**** EXTRACT

If securities market regulation helped dig this hole, then might it also provide the needed tools to refill it? My analysis will suggest that it does, and that we should consider altering the regulatory landscape in two possible ways: either (1) the United States should begin to tax listed companies (regardless of residence) for their consumption of federal corporate governance law, granting allowances for U.S. corporate income taxes paid; and/or (2) federal law should cede corporate governance back to the states by rolling back the federal governance mandates of the last fifteen years. Which of these alternatives (or combination of them) is most attractive turns on several factors, including practical implementation constraints, the value (if any) created by recent federal governance mandates, and the difficulty of coordinating governmental actors at the state and federal level.

Moreover, to the extent my unbundling hypothesis is valid, it suggests that tax reform responses to “inversionitis” must also anticipate downstream implications for corporate governance. Although some modest tax reforms may be warranted (for example, measured reductions in headline tax rates), the most radical tax reform proposals currently on the table (such as moving to a territorial system, or eliminating U.S. corporate income taxes altogether) are unlikely to help, and could well prove deleterious: Not only do such radical reforms seem likely to cost the U.S. Treasury sizable future tax revenues, but they respond to the unbundling phenomenon not by rebundling tax and governance, but rather by severing the link completely. A plausible long-term effect of such radical reform strategies is that the variety and quality of corporate governance regimes worldwide will atrophy—an outcome that is as undesirable for the global economy as it is for the United States.

Several caveats deserve explicit attention before proceeding. First, this is by no means the lone article to note the simultaneous operation of tax and corporate law within a setting of international regulatory competition. Although most prior contributions compare tax competition and corporate chartering competition in relative isolation, a handful also explicitly consider their mutual interaction. Notable among them is an article by Mitchell Kane and Edward Rock, who observe that the marriage of tax residency rules with corporate law in regulatory competition can have distortive effects, inducing corporations to make inferior jurisdictional choices when incorporating in order to reduce tax liability. Concluding that such distortions undermine a competitive chartering market, they propose “severing” tax residence rules from corporate law regimes, hinging the former on the locus of firms’ real economic activity and the latter on the place of incorporation. Although I commence from a similar motivation as do Kane and Rock, my analysis will depart from theirs in several ways. They do not, for example, consider how the steady encroachment of securities law has materially altered the tax/governance competitive landscape. More significantly, my analysis will suggest that regulatory competitive forces actually push in the opposite direction from the Kane/Rock proposal. In other words, even if differential tax levies “distort” incorporation choices, the bundling of corporate governance and tax regimes can make chartering competition more (not less) robust, affording jurisdictions a means by which to appropriate some of the social value created by their investments in legal/regulatory infrastructure—incentivizing them in the process to differentiate their governance/tax offerings, thereby enriching the portfolio of choices available to companies and adding to overall economic welfare.

********

● **STATED GOAL 1**:
In the entries, quote the lines word for word, starting at the line that contains "Show sprite using the eye toggle" and ending after the line that contains "will (x=302, y=613).".
The passage on tax and corporate governance and the entries after it have nothing to do with each other.

**** RECORDS FOR THE EXERCISE

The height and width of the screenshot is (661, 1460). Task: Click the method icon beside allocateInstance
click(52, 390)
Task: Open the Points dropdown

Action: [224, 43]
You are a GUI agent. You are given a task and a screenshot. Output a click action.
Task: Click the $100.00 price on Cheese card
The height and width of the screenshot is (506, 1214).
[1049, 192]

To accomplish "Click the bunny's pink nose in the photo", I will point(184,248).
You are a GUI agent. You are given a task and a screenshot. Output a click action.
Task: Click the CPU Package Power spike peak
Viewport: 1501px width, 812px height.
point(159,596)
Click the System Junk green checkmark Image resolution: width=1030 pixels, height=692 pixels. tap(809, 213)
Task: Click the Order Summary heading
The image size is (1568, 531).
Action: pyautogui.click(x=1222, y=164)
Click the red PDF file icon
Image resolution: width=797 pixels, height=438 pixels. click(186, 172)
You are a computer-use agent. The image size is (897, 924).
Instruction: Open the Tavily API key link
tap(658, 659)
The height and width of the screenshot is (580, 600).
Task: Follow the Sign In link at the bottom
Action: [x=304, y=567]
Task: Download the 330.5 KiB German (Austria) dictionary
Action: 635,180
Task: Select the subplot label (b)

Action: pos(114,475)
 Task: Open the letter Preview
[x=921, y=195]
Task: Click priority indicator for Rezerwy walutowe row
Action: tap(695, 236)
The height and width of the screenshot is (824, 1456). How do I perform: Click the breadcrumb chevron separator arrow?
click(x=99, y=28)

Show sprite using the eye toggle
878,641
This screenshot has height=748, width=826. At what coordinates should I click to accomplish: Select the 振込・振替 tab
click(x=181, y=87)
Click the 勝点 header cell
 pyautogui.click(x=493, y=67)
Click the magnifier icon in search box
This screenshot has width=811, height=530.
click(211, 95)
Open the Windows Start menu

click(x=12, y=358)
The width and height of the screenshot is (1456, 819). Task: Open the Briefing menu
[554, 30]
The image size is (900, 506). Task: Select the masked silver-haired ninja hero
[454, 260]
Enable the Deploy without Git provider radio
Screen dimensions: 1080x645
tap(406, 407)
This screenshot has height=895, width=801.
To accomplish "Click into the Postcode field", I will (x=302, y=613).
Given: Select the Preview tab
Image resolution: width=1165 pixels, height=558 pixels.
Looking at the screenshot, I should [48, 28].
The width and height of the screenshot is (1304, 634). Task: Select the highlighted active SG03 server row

********

● **STATED GOAL 2**:
Extend the passage on tax and corporate governance, starting after its final sentence.

● **EXPECTED OUTPUT 1**:
Show sprite using the eye toggle
878,641
This screenshot has height=748, width=826. At what coordinates should I click to accomplish: Select the 振込・振替 tab
click(x=181, y=87)
Click the 勝点 header cell
 pyautogui.click(x=493, y=67)
Click the magnifier icon in search box
This screenshot has width=811, height=530.
click(211, 95)
Open the Windows Start menu

click(x=12, y=358)
The width and height of the screenshot is (1456, 819). Task: Open the Briefing menu
[554, 30]
The image size is (900, 506). Task: Select the masked silver-haired ninja hero
[454, 260]
Enable the Deploy without Git provider radio
Screen dimensions: 1080x645
tap(406, 407)
This screenshot has height=895, width=801.
To accomplish "Click into the Postcode field", I will (x=302, y=613).

● **EXPECTED OUTPUT 2**:
Second, as noted above, this Article uses a regulatory competition framework to analyze how tax and corporate law may evolve simultaneously. That framework allows for the possibility that such competition can motivate at least some jurisdictions to “race to the top” by installing and maintaining governance regimes that increase firm value and attract incorporations. While some version of this view is common within the academic literature, others are more pessimistic about the merits of jurisdictional competition in corporate law, arguing, for instance, that because managers steer incorporation decisions, competition will tend to “race to the bottom,” catering to managerial preferences, not overall company value (or even share value). Still others have expressed ambivalence about whether either extreme account tends to prevail categorically. The analytical framework developed below is broad enough to allow for any of these possibilities, including settings where agency costs dominate incorporation choices for some firms, inducing some jurisdictions to use their bundled taxing authority to extract a portion of the managerial value they create. Indeed, at its most general level, my analysis presumes a type of hybrid setting where some companies are attracted to corporate governance regimes that maximize overall company value, while others prefer systems that cosset managerial interests.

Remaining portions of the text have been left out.